--- BEGIN Records provided ---

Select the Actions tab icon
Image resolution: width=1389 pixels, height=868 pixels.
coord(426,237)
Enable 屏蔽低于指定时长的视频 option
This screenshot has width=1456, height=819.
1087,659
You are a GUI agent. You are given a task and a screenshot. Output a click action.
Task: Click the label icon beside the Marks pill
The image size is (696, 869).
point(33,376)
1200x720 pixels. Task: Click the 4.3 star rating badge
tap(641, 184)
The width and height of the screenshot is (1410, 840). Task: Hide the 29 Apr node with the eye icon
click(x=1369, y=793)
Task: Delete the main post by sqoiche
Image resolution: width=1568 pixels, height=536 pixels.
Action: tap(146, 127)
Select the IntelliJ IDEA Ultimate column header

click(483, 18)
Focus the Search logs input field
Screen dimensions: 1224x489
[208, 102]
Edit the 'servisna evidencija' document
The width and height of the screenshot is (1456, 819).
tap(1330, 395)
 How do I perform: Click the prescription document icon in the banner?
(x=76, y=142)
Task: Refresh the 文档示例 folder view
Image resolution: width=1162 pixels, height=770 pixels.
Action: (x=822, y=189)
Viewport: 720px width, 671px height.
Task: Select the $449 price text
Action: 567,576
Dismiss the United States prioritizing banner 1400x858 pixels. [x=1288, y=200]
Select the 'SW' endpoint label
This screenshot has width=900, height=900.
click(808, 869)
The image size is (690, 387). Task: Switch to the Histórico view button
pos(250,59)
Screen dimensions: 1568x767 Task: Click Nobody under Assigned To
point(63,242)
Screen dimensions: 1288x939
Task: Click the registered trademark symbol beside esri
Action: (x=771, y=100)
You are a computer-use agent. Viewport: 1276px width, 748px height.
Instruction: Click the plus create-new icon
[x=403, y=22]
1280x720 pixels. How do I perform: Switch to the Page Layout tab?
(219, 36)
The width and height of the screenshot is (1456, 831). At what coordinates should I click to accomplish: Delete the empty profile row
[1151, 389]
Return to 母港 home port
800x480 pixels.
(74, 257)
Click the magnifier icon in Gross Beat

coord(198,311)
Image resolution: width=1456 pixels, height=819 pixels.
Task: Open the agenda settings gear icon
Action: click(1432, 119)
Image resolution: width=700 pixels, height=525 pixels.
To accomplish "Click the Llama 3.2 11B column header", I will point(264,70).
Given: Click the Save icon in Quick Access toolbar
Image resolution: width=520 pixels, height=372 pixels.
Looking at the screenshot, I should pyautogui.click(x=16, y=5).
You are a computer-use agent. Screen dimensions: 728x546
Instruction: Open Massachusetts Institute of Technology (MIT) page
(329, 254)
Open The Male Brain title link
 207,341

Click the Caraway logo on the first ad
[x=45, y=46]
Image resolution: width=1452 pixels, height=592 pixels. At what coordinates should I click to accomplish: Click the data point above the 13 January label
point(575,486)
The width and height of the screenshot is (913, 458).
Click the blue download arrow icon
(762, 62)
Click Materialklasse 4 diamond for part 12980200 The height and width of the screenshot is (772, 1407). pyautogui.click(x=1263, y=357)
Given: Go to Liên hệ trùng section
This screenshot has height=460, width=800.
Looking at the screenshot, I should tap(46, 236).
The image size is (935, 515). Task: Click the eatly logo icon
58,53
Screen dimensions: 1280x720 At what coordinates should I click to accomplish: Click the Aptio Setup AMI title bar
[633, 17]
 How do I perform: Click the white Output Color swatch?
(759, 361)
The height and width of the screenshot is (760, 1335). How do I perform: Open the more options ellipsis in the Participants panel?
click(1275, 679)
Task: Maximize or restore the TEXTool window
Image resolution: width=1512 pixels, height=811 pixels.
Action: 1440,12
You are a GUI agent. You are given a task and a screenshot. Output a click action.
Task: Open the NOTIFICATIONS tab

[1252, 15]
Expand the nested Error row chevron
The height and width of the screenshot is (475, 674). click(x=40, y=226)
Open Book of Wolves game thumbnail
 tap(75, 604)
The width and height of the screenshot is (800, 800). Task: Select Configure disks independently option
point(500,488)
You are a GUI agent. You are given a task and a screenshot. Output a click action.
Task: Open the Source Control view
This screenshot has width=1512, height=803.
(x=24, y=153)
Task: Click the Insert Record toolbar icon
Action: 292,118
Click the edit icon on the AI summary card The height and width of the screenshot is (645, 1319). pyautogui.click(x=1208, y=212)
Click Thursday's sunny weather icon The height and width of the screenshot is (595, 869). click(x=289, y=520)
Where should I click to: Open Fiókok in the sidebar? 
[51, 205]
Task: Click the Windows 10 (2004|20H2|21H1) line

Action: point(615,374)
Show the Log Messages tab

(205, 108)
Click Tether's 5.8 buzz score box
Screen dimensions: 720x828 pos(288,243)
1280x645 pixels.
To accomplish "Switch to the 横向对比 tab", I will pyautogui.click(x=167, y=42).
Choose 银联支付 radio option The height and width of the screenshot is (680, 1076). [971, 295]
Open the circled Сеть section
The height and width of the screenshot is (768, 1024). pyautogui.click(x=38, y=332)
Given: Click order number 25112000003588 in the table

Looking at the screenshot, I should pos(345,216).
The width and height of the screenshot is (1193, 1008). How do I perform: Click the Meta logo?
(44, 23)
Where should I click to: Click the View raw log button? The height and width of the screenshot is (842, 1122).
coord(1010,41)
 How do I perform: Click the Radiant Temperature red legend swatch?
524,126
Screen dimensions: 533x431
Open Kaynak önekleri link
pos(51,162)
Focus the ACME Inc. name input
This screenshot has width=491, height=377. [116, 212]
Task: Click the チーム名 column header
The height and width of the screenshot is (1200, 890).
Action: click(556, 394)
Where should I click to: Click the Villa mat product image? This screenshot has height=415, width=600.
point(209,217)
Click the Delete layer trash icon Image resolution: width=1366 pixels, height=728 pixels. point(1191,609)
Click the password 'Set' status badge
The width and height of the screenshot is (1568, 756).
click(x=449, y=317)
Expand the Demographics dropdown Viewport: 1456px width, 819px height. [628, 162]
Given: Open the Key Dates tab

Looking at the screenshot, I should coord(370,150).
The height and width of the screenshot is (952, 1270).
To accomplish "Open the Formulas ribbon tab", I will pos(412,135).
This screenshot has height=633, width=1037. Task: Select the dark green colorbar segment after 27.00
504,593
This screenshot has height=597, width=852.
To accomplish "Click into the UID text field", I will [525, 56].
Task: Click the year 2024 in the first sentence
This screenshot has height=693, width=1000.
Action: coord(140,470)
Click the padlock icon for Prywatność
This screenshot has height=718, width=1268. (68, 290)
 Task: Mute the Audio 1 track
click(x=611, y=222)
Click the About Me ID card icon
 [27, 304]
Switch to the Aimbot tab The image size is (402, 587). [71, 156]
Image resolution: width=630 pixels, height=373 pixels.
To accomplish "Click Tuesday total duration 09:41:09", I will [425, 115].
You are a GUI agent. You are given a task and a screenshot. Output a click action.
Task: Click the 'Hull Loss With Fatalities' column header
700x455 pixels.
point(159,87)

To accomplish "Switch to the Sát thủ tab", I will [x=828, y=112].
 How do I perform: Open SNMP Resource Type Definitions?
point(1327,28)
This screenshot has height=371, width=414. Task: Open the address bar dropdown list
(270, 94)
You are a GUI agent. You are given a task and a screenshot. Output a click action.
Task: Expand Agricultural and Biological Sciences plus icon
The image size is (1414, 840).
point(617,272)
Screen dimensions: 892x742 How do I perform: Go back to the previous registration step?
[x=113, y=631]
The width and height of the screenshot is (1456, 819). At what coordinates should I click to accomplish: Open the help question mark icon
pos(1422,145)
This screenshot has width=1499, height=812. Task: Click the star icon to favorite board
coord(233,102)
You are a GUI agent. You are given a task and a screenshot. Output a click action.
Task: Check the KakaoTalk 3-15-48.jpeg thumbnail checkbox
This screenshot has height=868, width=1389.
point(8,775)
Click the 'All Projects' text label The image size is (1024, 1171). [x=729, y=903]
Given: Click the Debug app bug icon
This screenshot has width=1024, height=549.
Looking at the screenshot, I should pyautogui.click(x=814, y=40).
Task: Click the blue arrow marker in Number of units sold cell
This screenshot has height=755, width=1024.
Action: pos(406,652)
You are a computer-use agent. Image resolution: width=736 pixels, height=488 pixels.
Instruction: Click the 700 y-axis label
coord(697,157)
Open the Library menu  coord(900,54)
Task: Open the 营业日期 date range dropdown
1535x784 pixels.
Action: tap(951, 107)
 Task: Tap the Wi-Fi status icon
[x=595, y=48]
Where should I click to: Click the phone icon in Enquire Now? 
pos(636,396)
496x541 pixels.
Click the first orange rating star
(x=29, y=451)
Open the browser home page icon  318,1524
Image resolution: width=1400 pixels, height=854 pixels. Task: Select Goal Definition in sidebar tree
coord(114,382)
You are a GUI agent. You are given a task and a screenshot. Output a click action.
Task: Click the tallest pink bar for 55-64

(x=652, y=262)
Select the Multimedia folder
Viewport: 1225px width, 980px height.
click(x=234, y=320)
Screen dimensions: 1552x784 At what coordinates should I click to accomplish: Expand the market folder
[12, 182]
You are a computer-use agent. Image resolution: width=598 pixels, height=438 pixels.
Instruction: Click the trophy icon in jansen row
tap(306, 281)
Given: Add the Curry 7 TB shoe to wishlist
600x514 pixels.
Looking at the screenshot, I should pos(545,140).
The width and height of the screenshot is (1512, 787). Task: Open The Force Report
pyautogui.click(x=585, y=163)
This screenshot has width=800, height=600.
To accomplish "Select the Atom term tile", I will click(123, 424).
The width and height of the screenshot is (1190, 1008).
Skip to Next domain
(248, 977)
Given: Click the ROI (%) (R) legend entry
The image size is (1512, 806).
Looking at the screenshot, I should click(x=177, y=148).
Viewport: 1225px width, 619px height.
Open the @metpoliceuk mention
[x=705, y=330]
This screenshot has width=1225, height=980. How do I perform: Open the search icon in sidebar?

--- END Records provided ---

Gather every line of the rows above that contains the string "computer" and copy each one out. The match is case-sensitive.

● **Exercise response**
You are a computer-use agent. Viewport: 1276px width, 748px height.
You are a computer-use agent. Screen dimensions: 728x546
You are a computer-use agent. Image resolution: width=736 pixels, height=488 pixels.
You are a computer-use agent. Image resolution: width=598 pixels, height=438 pixels.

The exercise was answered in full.